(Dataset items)
☆ ☆ ☆ ☆ ☆
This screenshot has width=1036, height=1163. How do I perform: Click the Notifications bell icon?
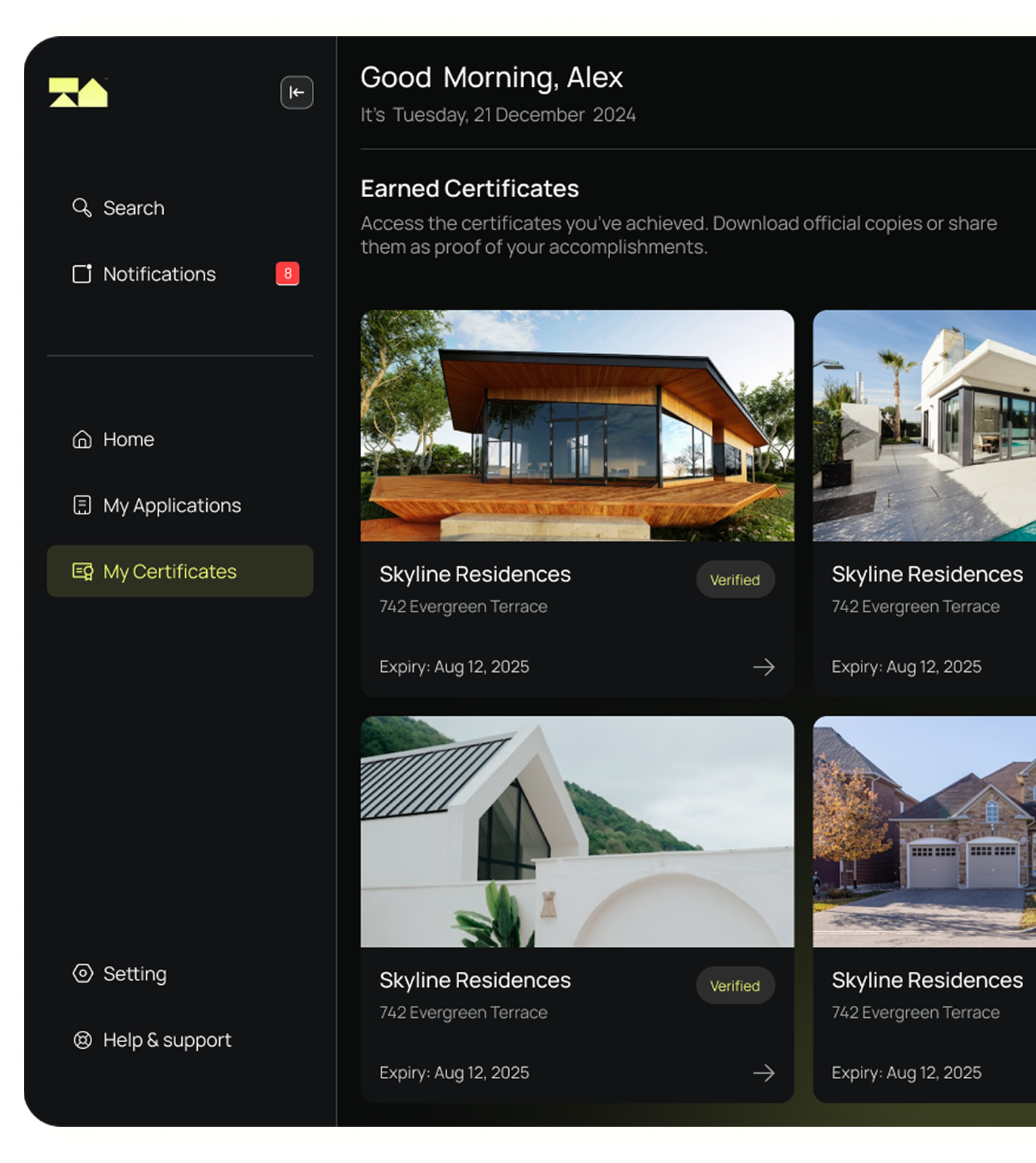point(82,273)

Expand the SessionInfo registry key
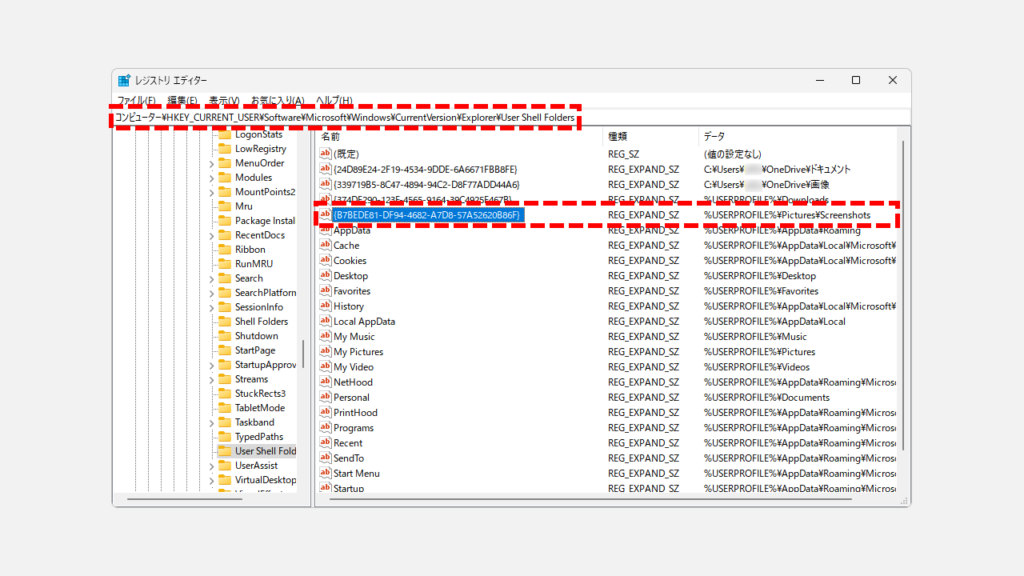pos(211,308)
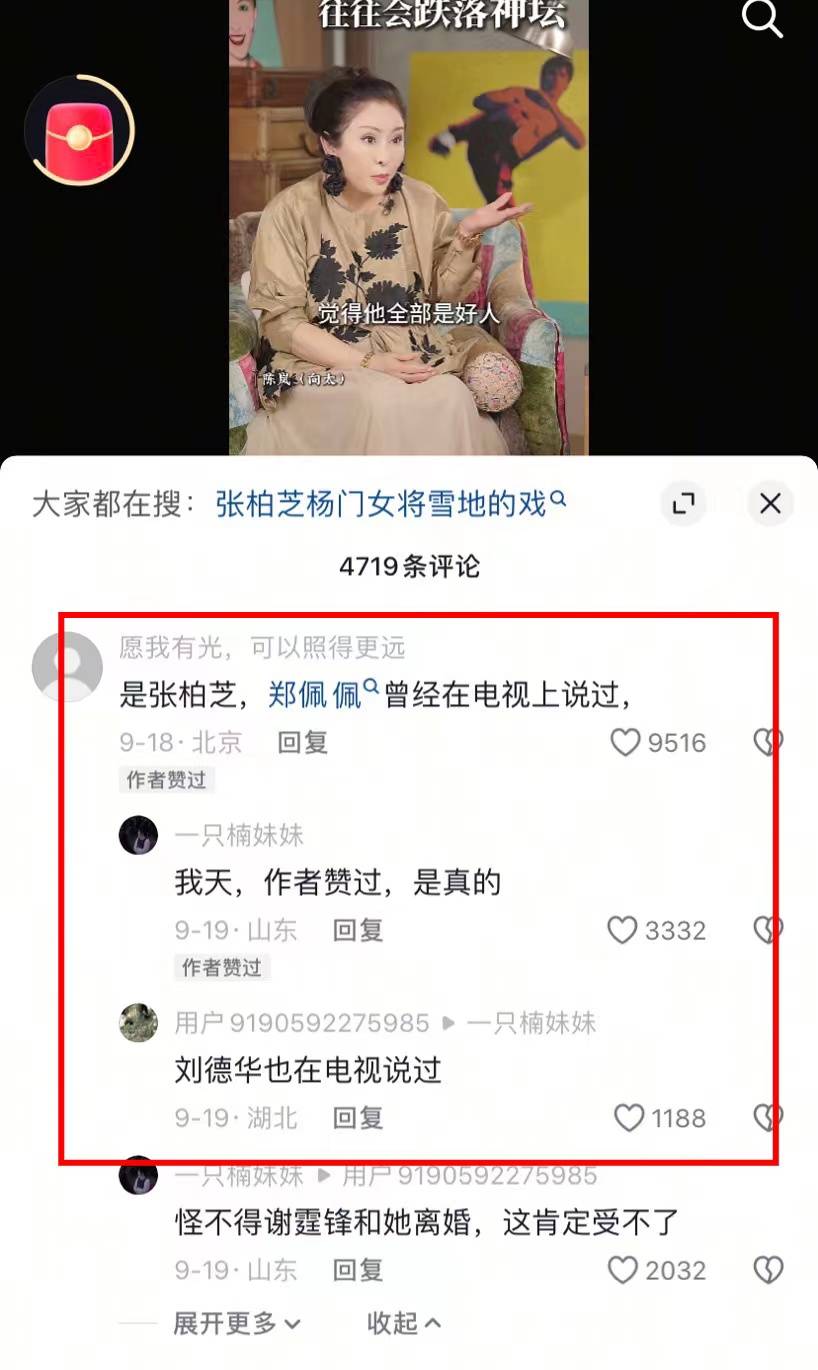Dislike the 2032-likes comment

[768, 1270]
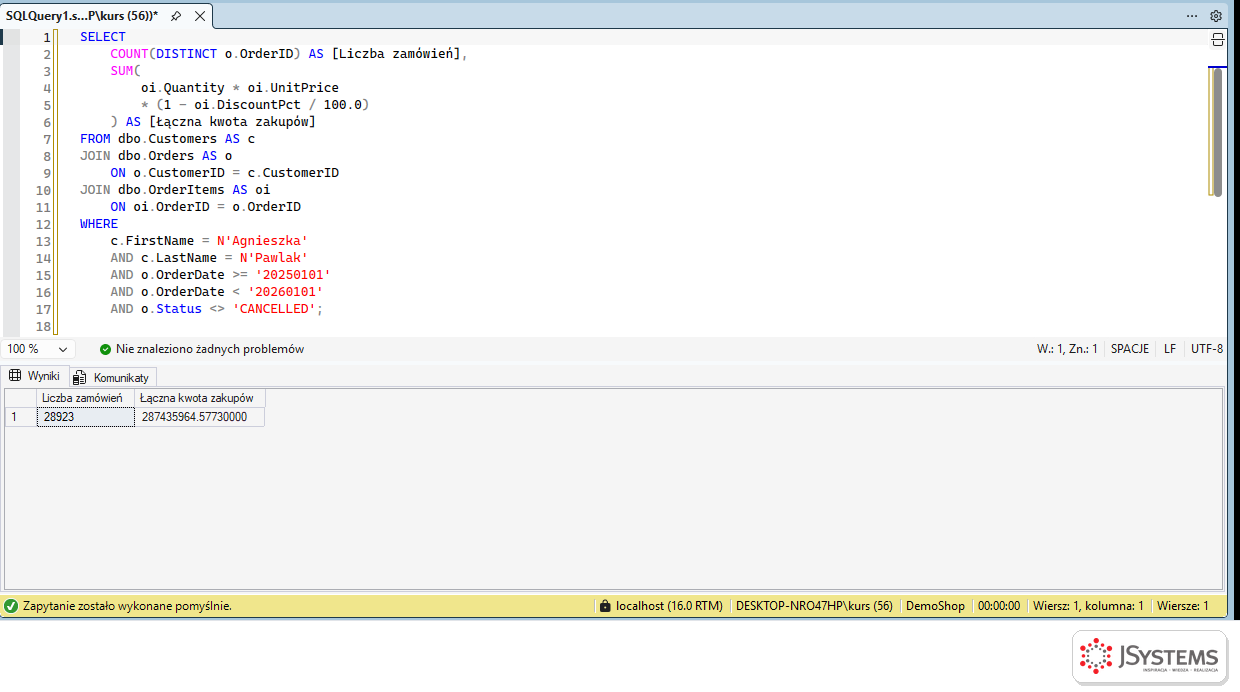Click the green no-problems checkmark icon
The width and height of the screenshot is (1240, 692).
point(105,349)
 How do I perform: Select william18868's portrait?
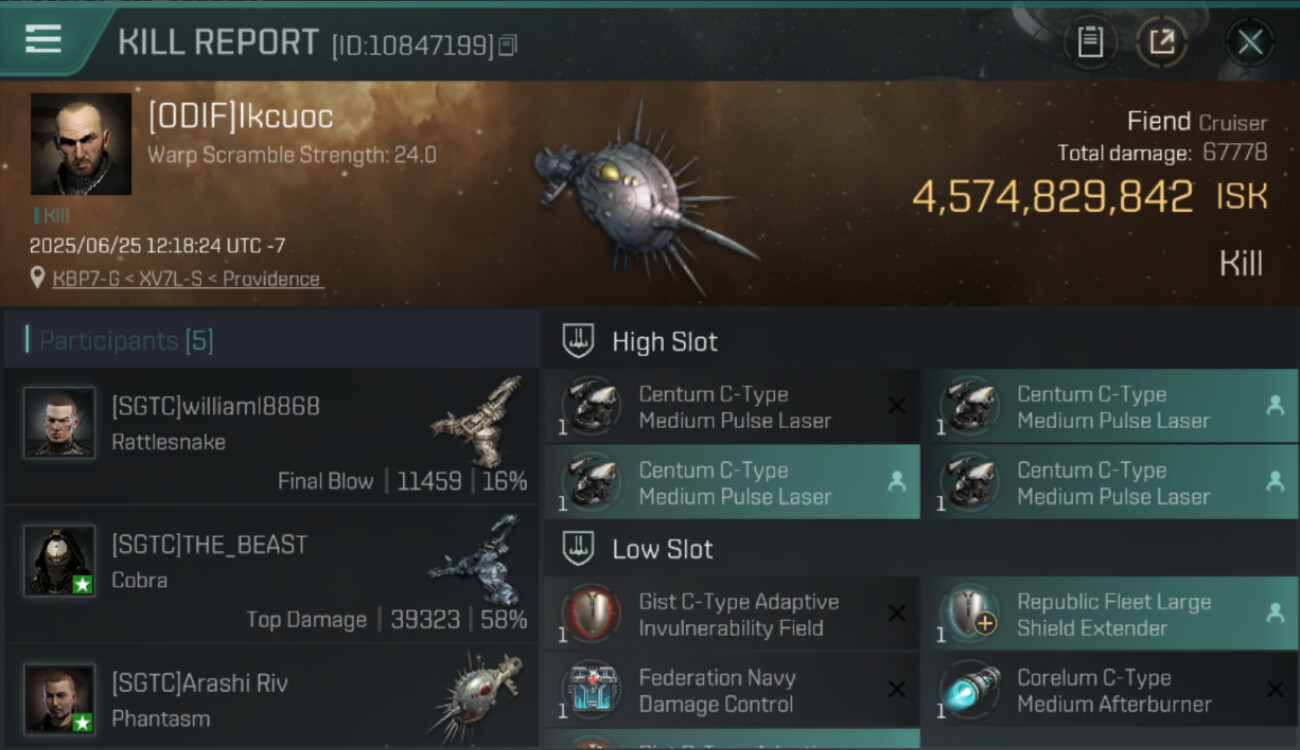point(60,423)
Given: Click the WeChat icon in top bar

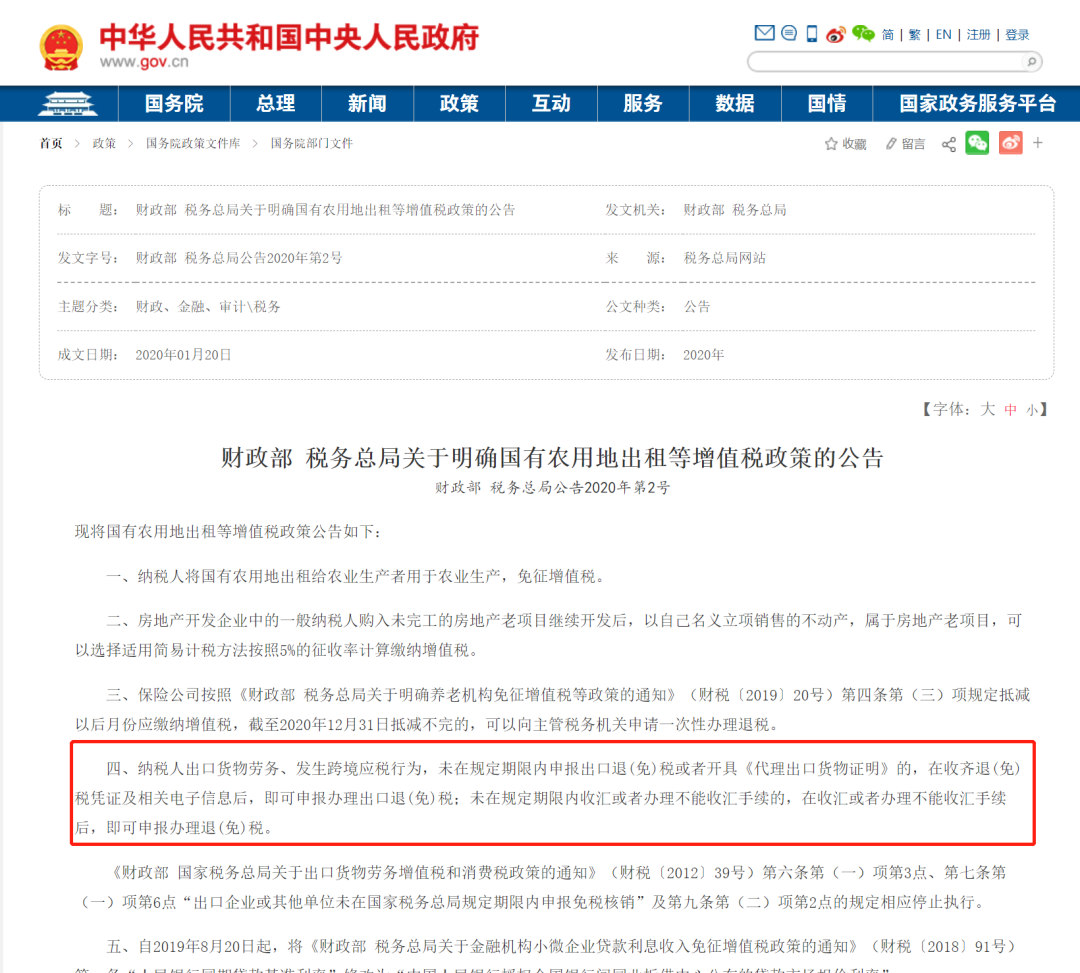Looking at the screenshot, I should [x=861, y=32].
☆ ☆ ☆ ☆ ☆
#### Activity:
Return all records above verbatim without their pictures.

#### Task response:
This screenshot has width=1036, height=1163. How do I perform: Click the Notifications bell icon?
point(82,273)

Expand the SessionInfo registry key
pos(211,308)
Dislike the 2032-likes comment

[768, 1270]
Click the green no-problems checkmark icon
The width and height of the screenshot is (1240, 692).
point(105,349)
 How do I perform: Select william18868's portrait?
point(60,423)
Given: Click the WeChat icon in top bar

Looking at the screenshot, I should [x=861, y=32].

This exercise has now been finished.